Mbeki has done little to reassure white people. When he came to power in 1999, South Africa’s president made clear that he saw things differently from Mandela and that race was a yardstick by which almost everything would be judged. “The defining parameter in our continuing struggle for national unity and reconciliation is the question of race,” he says. “For many years to come, we will be able to measure the distance we have travelled towards the accomplishment of these objectives by the degree to which we have succeeded to close the great racial divides that continue to separate our communities.”

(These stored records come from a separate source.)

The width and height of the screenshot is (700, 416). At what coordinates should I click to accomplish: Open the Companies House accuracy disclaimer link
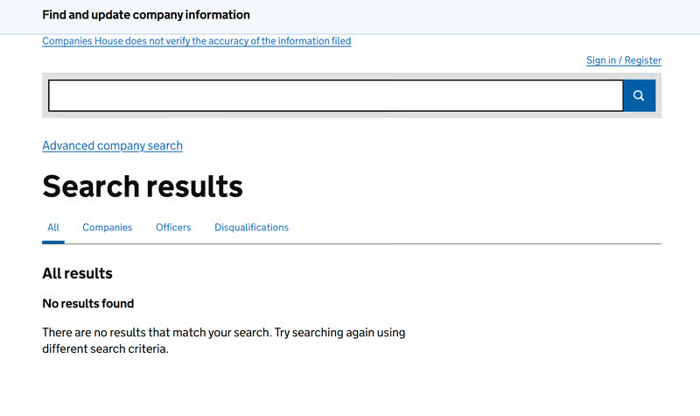196,41
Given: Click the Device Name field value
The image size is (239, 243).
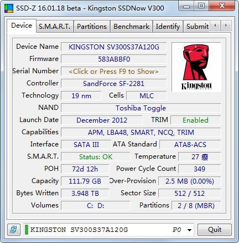Looking at the screenshot, I should (113, 47).
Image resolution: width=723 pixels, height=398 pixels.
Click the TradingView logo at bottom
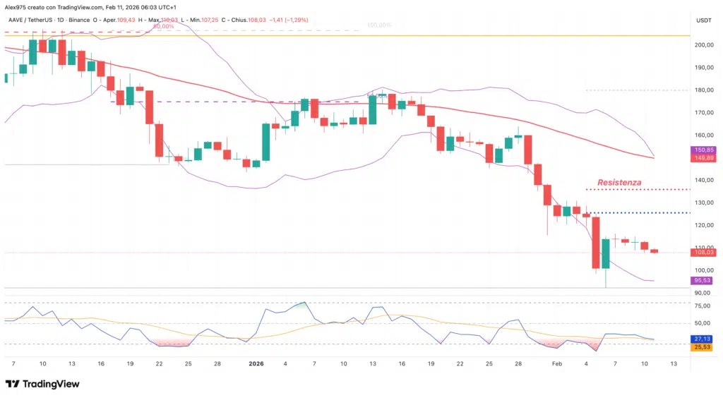(x=42, y=384)
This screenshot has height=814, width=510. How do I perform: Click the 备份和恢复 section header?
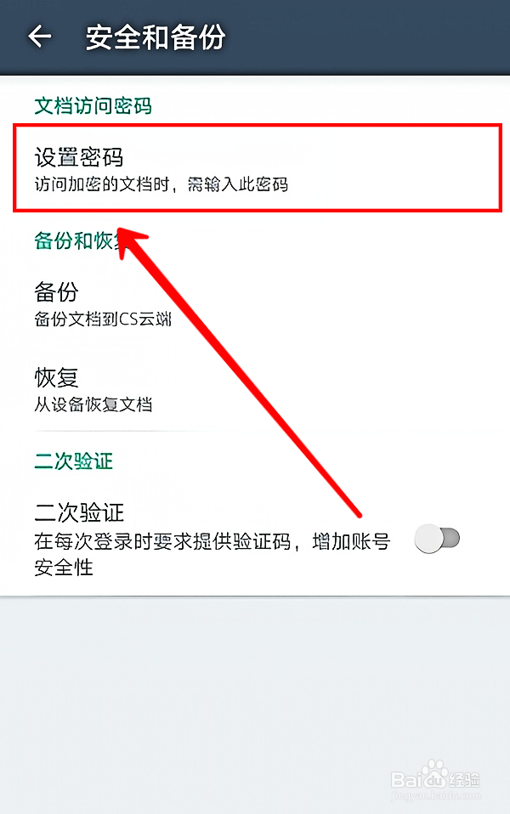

Kollapen says that Mbeki’s shift of emphasis, from calming white fears to delivering better living standards and opportunities for black people, was viewed by many white people as a betrayal of Mandela’s promise of reconciliation. “There was quite a distinct response from white people during the Mandela era and at the beginning of the Mbeki era. Some would cynically say that Mandela was the kind of president who made white people feel more secure and comfortable because of his strong focus on reconciliation. A Mbeki presidency was characterised by a strong need to deliver and to transform, which was why we saw programmes that pushed greater equity, and once you started talking greater equity, it meant making inroads into white people’s interests,” he says.It is difficult to say just how many South Africans, white and black, have emigrated because most do not formally declare they are doing so, but there are hundreds of thousands in Britain alone, many of them students or young people on Commonwealth work visas. Recently, however, there has been more talk about leaving among white people who fought for the new South Africa. For some it is simply the fear of crime periodically accentuated by some murder that stands out from the rest. This week, it was the shooting dead of an architect, and the wounding of his wife and 16-year-old son, in their Johannesburg home. Last month, it was the killing of 12-year-old Emily Williams in a robbery.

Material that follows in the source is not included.